**Required work**
Whenever a line of the data below holds the string "will", copy that line.

**Records drawn from a dataset**
____________________
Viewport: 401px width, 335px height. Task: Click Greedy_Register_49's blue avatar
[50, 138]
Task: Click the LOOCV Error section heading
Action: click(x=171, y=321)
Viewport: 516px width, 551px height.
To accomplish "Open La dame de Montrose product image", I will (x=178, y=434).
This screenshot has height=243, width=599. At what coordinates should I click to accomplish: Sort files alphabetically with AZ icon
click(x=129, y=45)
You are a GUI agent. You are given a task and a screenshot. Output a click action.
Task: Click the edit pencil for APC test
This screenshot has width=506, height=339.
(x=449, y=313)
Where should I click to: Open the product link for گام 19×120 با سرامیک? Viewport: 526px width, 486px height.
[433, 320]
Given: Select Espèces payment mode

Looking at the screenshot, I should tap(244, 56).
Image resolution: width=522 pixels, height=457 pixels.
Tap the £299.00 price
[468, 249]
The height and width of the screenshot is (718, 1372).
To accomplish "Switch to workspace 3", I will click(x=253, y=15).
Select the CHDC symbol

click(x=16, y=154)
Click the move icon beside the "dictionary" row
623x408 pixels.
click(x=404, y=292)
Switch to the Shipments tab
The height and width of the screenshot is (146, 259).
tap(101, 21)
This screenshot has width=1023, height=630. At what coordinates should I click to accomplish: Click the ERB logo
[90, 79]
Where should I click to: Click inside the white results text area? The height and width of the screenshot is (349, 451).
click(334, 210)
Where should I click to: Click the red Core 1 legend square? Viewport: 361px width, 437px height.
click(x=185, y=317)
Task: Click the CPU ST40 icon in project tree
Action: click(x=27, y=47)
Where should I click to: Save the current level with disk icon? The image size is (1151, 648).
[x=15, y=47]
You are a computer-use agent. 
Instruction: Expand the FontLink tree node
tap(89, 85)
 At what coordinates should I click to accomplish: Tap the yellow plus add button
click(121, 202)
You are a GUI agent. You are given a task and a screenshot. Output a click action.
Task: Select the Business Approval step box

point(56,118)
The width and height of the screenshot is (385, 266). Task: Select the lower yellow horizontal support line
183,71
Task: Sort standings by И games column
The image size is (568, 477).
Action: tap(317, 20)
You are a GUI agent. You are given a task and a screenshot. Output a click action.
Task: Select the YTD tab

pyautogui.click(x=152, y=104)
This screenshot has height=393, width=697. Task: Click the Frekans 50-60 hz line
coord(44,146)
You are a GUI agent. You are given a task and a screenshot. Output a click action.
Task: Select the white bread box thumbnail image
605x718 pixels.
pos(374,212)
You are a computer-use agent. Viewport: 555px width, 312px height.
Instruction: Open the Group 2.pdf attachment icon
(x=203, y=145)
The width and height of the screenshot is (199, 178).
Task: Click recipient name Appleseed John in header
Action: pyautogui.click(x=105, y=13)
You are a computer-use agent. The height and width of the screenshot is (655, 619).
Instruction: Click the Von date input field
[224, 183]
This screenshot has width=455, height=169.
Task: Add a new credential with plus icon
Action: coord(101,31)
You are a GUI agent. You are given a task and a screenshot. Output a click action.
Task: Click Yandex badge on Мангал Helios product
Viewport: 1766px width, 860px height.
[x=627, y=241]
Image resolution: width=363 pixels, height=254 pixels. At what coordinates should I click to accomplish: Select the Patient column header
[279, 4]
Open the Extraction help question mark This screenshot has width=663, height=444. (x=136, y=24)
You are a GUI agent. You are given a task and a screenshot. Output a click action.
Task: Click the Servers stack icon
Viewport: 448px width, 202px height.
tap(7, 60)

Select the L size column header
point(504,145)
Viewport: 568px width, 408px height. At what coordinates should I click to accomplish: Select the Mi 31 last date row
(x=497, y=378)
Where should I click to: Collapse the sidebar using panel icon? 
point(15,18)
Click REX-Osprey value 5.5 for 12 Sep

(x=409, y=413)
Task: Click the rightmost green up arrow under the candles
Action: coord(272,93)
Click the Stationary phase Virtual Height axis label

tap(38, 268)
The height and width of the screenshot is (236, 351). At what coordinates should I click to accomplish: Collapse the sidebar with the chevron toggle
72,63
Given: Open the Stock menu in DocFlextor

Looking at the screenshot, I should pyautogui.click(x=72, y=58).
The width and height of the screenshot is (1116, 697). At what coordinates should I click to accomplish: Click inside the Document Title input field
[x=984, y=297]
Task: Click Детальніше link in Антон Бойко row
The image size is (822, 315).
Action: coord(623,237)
____________________
**Answer to this exercise**
To accomplish "Open La dame de Montrose product image", I will (x=178, y=434).
To accomplish "Switch to workspace 3", I will click(x=253, y=15).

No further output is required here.